Nel frattempo: la geopolitica ha vinto sulla geoeconomia, che per un po’, sulla scia della globalizzazione, si era illusa di poter imporre la propria visione di ‘mondo aperto’?
“Speriamo non duri a lungo ma sì, per ora è così. Ieri le parole d'ordine erano ‘crescita’ o ‘efficienza’. Oggi: ‘difesa’ e ‘sicurezza nazionale’”.
La globalizzazione è finita?
“No. Intanto, ricordiamoci che ha tirato fuori milioni di persone dalla povertà. Per carità: non sto dicendo che era tutto perfetto, che fosse giusto mettere l'efficienza davanti a qualunque altro obiettivo, che non fossero necessari dei correttivi. Ma credo che queste lezioni le abbiamo imparate. Dall'altra parte, a lungo andare la parola d'ordine ‘sicurezza nazionale’ porterebbe il mondo al protezionismo, dunque all'indebolimento della crescita, quindi di nuovo a maggior povertà.”

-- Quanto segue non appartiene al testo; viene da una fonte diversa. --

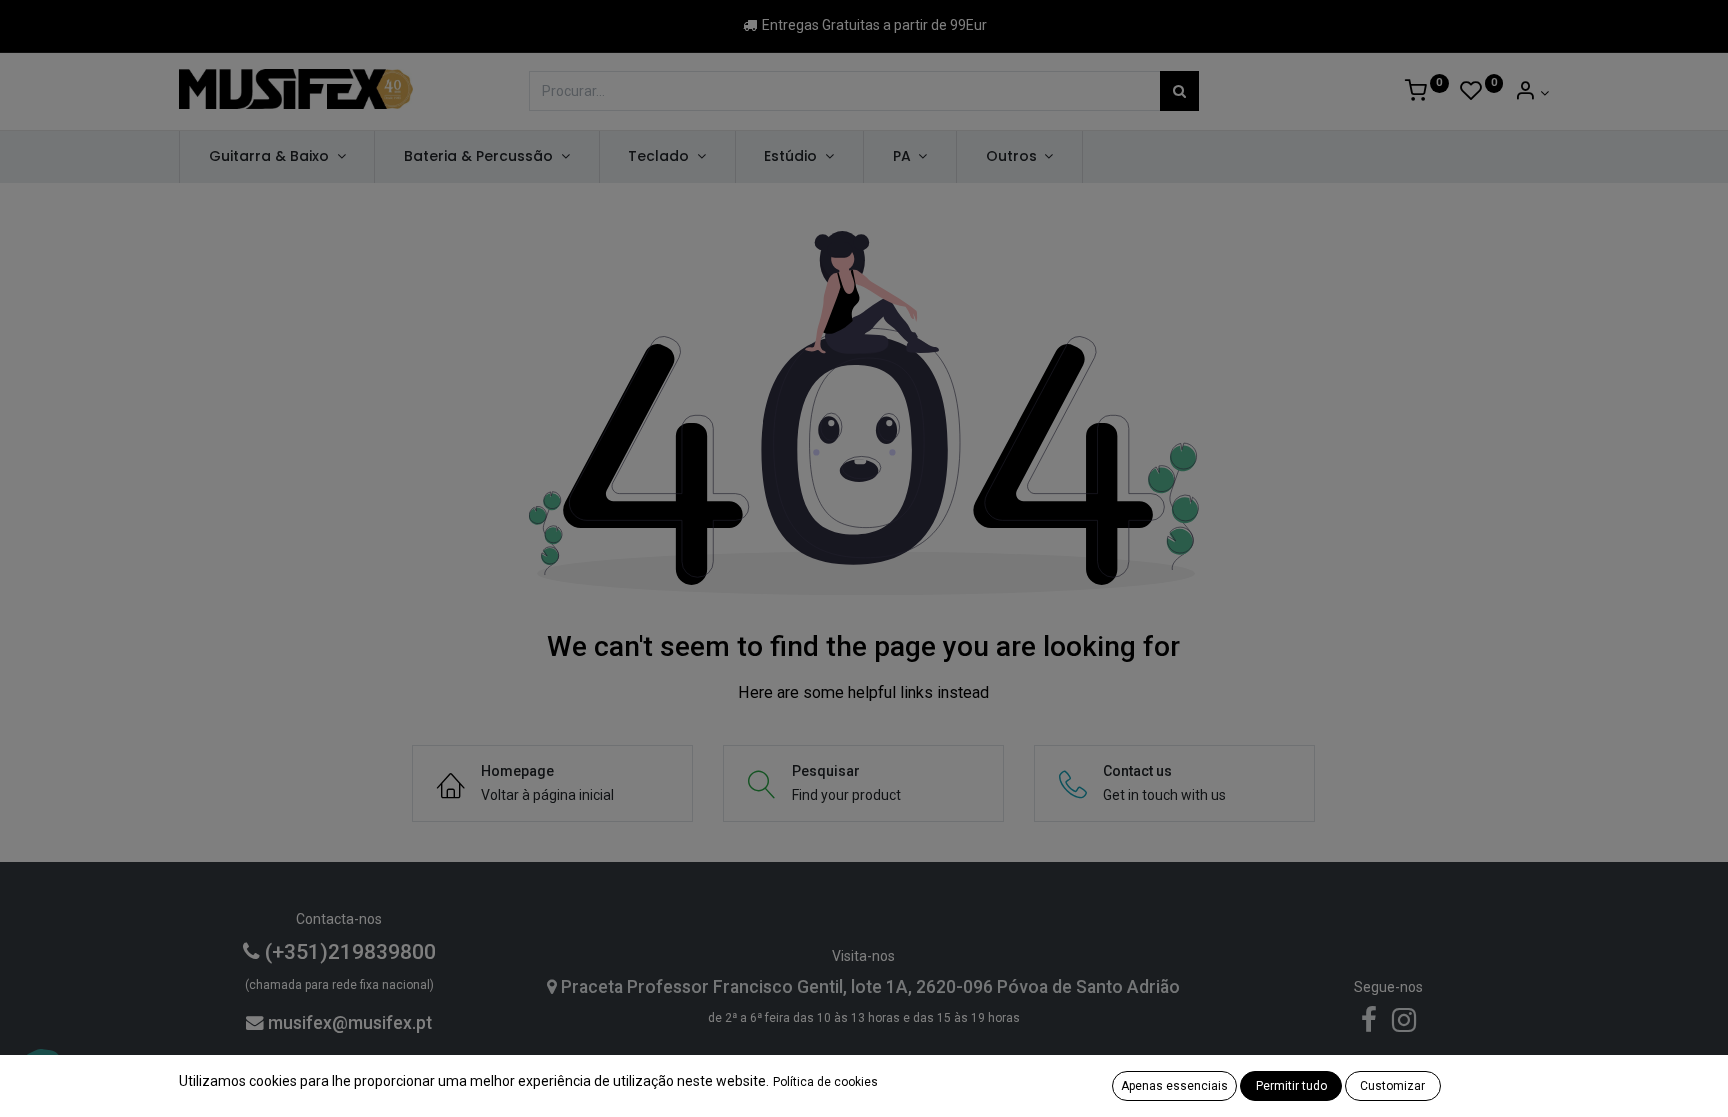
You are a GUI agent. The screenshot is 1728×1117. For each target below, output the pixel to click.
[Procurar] (1179, 91)
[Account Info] (1531, 93)
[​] (1369, 1025)
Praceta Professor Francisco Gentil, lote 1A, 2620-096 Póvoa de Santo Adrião (868, 987)
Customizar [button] (1392, 1086)
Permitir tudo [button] (1291, 1086)
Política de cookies (825, 1082)
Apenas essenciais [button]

Diciamo che comunque, in questo nuovo mondo massacrato dalle guerre e, sul piano economico, dominato dal duello Usa-Cina, la globalizzazione tanto bene non è messa. Lei non crede al decoupling, economia del dollaro da un lato e dello yuan dall'altro?
“No, non sono d’accordo. Le catene del valore sono più regionali, è vero, ma sempre globali. Il commercio mondiale ha toccato il suo record nel 2022. E se spingiamo l'analisi fino in fondo, ricordiamo una delle ragioni principali per cui parliamo di "frammentazione" Non abbiamo più solo due blocchi, Usa e Cina oggi come Usa e Urss ieri. Pur lasciando fuori dal discorso Russia, Iran, Corea del Nord, Yemen, che sono un'altra storia, abbiamo quella nebulosa che è il Global South, abbiamo l'India, abbiamo l'Arabia Saudita. Tutti dicono "vogliamo contare di più."
È l'altro grande tema. Non ci sono più due soli blocchi, come ai tempi della Guerra Fredda. Se a questo aggiungiamo il fatto che il 2024 sarà l'anno in cui voterà praticamente metà mondo, a partire da Usa, Unione Urropea, India, è esagerato dire che la prospettiva di un ennesimo, drastico cambiamento degli equilibri geopolitici è reale? E che chi rischia di più sono l'Occidente e i sistemi democratici?
“Temo sia così. E qui mi piacerebbe un'Europa all'altezza delle sue possibilità e responsabilità. In questo mondo multiblocco e senza veri leader, perché, ammettiamolo, la situazione è talmente frammentata che nessuno sembra più in grado di passare dall'analisi alle proposte di soluzione e, soprattutto, di farsi ascoltare, una delle grandi incognite è quello che succederà negli Stati Uniti. Se vincerà Donald Trump, e non il Trump del primo mandato ma quello dell'assalto a Capitol Hill, Europa e Stati Uniti saranno ancora alleati? E in caso contrario, abbiamo un piano B?”
Non si direbbe.
“Ma è di questo che ci dovremmo preoccupare. L'Europa, cioè noi, con i suoi valori e la sua storia potrebbe essere il punto di riferimento per le democrazie e, insieme, la voce autorevole capace di farsi ascoltare e di mediare. Ne beneficerebbero tutti. Non accadrà, purtroppo, se continueremo a non avere una politica estera, una difesa, un bilancio in comune”.